-- Your task --
Starting at the line that contains "Toggle Channel 2 Disable switch", transcribe every remaining line of the data below exactly, and omit all pictures.

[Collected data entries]
____

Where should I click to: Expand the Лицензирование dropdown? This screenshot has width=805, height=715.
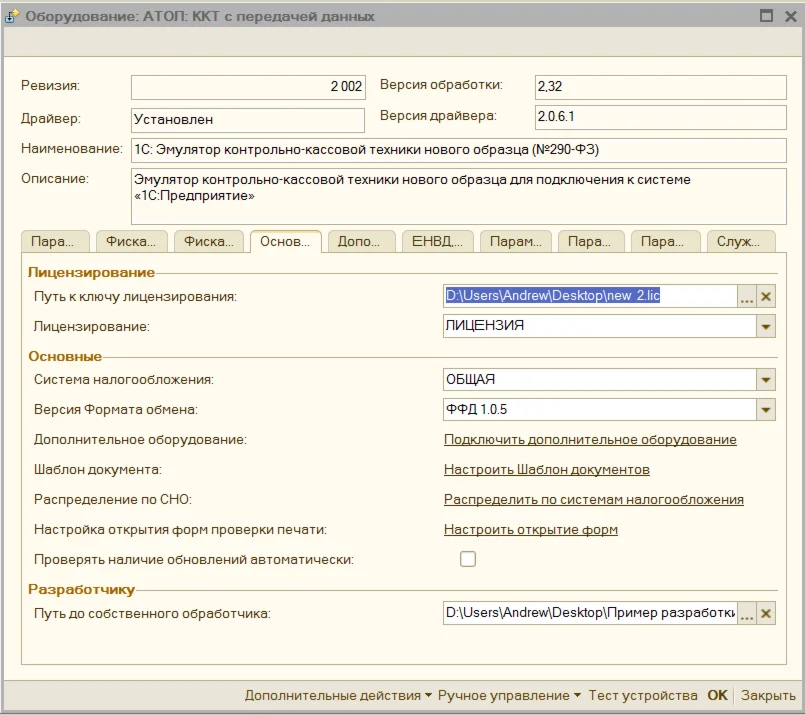coord(766,326)

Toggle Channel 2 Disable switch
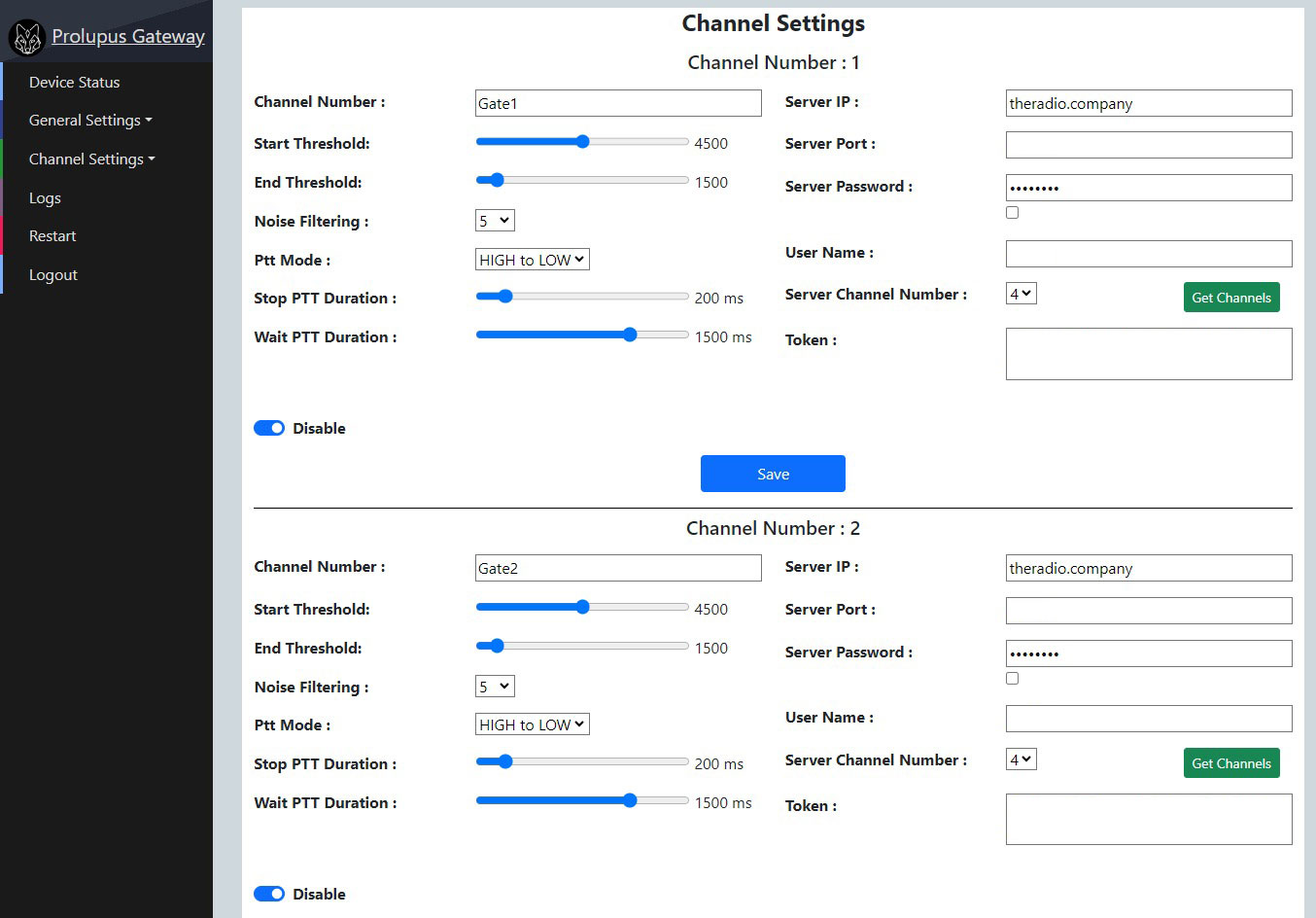[269, 894]
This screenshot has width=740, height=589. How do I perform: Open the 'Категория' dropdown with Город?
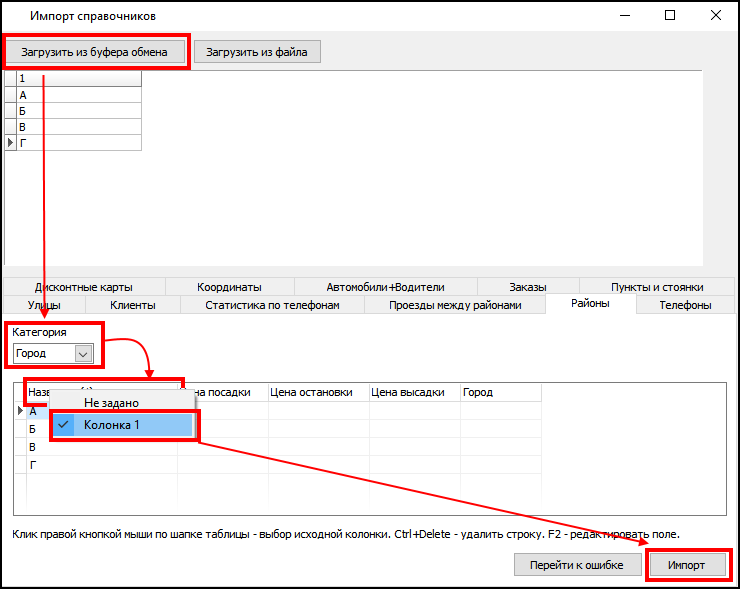pyautogui.click(x=83, y=353)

____

-- Result below --
Toggle Channel 2 Disable switch
[269, 894]
This screenshot has width=740, height=589. How do I perform: Open the 'Категория' dropdown with Город?
pyautogui.click(x=83, y=353)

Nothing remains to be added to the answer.